World Health Organization (WHO) announced today that it has certified China malaria-free, joining 40 other countries and territories globally.
Chinese government made malaria eradication a national priority under the 2010 National Malaria Elimination Action Plan.
“Today we congratulate the people of China on ridding the country of malaria,” said Tedros Adhanom Ghebreyesus, the director-general of the WHO, of the disease that killed 409,000 people globally in 2019.
“Their success was hard-earned and came only after decades of targeted and sustained action.” China becomes the first country of 37 in the WHO’s western Pacific region to rid itself of locally transmitted malaria in more than 30 years.
How China eradicate malaria
In 2010, the Chinese government committed to eradicating locally transmitted malaria within a decade. Chinese government pioneered a method known as “1-3-7,” which shortened the amount of time it takes for local health authorities to report malaria cases and begin to test others for exposure to the Plasmodium parasite.
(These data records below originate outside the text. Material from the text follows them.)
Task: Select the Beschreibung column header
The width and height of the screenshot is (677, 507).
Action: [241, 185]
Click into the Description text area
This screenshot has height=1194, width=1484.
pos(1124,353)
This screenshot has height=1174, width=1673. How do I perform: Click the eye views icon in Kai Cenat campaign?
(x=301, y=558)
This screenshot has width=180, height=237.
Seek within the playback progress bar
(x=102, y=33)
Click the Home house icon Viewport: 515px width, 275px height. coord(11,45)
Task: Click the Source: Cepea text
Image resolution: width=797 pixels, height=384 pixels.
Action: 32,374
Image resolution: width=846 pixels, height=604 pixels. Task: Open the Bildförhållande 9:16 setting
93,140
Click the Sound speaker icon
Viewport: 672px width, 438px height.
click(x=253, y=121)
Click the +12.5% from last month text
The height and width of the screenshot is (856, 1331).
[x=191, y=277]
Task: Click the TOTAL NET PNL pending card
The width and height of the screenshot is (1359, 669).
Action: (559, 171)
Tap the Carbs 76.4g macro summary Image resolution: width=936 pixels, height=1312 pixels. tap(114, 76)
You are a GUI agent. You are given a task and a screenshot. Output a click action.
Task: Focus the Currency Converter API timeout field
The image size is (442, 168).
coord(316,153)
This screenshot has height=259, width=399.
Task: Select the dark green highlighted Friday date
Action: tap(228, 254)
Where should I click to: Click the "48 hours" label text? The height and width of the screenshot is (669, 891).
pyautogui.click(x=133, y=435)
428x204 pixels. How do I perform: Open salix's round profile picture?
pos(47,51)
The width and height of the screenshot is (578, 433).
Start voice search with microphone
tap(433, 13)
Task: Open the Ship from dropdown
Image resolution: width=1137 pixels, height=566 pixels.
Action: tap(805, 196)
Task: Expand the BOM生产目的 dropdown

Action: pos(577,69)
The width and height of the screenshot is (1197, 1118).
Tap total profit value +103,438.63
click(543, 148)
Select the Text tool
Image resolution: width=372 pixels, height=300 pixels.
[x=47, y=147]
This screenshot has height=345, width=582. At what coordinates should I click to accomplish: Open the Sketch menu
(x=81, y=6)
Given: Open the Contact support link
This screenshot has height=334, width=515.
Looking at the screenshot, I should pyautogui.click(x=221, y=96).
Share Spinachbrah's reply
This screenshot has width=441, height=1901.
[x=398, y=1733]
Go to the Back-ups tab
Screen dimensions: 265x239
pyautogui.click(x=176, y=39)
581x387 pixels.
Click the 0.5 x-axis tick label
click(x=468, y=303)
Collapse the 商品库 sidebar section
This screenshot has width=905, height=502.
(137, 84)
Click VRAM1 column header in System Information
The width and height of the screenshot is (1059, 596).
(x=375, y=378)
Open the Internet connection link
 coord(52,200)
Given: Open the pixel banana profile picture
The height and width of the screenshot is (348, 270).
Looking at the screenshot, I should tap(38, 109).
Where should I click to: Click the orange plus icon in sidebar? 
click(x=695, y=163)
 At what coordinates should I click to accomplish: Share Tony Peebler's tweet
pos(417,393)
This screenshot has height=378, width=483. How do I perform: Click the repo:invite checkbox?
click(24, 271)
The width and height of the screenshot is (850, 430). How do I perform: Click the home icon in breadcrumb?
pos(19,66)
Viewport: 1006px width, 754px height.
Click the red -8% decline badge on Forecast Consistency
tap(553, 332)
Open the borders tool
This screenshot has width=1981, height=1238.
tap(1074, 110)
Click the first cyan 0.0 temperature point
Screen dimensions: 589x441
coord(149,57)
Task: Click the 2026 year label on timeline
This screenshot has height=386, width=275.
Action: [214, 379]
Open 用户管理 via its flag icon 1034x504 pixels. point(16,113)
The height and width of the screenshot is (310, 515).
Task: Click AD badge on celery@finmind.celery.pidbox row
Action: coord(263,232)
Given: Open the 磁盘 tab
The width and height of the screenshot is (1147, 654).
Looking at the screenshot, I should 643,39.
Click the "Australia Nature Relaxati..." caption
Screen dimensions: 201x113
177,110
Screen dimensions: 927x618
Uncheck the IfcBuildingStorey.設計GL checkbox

And in 2015 a Chinese scientist, Tu Youyou, was awarded a Nobel prize for her discovery in the 1970s of the anti-malaria drug artemisinin.
However China, like other countries, is vulnerable to a reemergence of malaria. It borders three countries where malaria is endemic (Laos, Myanmar, and Vietnam), and there is a risk that Chinese workers returning from Africa could bring the disease back with them. To keep its malaria-free status, China will have to submit a report to the WHO every year to prove that indigenous cases of malaria haven’t re-emerged.
What other countries are malaria-free?
The WHO has certified 100 countries or territories as malaria-free, but only 40 of those eradicated the disease through specific public health measures; the rest are places “where malaria never existed or disappeared without specific measures.”
How to qualify as malaria free country
A country is eligible to apply for an official certification of malaria elimination from the WHO if:
* It “has demonstrated—with rigorous, credible evidence—that the chain of indigenous malaria transmission by Anopheles mosquitoes has been interrupted nationwide for at least the past three consecutive years.”
*It has demonstrated “the capacity to prevent the re-establishment of transmission.”
China applied for the certification in 2020 by submitting evidence to the WHO in a report. An independent panel conducted field visits in China this year to verify the information in the report, and check what measures it has put in place to prevent malaria from coming back. The panel then made recommendations to the WHO director-general, who made the final call.